In the Middle of Nowhere
Updated: 6 days ago
If you're not living on a cattle station, then you'll get transported to one on every page you read in Terry Underwood's epic autobiography 'In the Middle of Nowhere'.
Earlier this year in Darwin at the Northern Territory Cattlemen's Association Conference I had the pleasure of meeting Terry Underwood (see image below), the author of 'In the Middle of Nowhere'. I had been tipped off by my Aunt in Sydney that her sister had done nursing with Terry in Sydney, and they remain good friends. As you will find out in the book, the friend was Rosyln Carey who went on to become Sister of the Fransiscan Missionary of Mary - doing some incredible work herself.
Terry kindly sent me a copy of her autobiography and I couldn't put it down - a fantastic and intriguing read.
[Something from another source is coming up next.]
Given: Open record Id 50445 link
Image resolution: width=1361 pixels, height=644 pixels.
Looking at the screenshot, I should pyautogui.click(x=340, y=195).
I often get asked what a ringer is, so I also enjoyed reading one of John's early letters to Terry, where he says:
'You asked what a ringer is. He's a stockman, more so a bushie. One of those blokes that even if he was dressed in a tuxedo you could still pick him for a bushie.'
Among her many accomplishments and talents, Terry is also a photographer, many of her images having been exhibited around the country - she says "it was part of my mission to bring the bush to the big smoke". She has kindly shared some of the images from her book and others in this blog.
ABOUT THE BOOK
Terry says: "When "In the Middle of Nowhere” was published on 1 April 1998, none of us could have anticipated the world-wide response. Our mail plane delivered countless heartfelt letters and extraordinary gifts as people expressed gratitude for our love, faith, inspiration etc and then they shared their stories with us."
In the Middle of Nowhere is a story of beating the odds, of the power of love and the strength of family ties to overcome every obstacle.
Terry met John at St Vincents Hospital, where she was training to be a nurse and he was recuperating from a horse-riding accident. They wrote love letters to each other for five years before marrying. Terry's new home on the huge pastoral lease of Riveren consisted of a tent and a newly drilled bore - a tiny spec on the 3,000 square kilometre station, and a 6 hour drive to Katherine - then a relatively 'short' drive up to Darwin of 4 hours. The newlyweds literally built their station from scratch and raised and educated their four children on the station.
It is a story told with warmth and a knowledge of the bush, its people, and the issues facing the Northern Territory of Australia.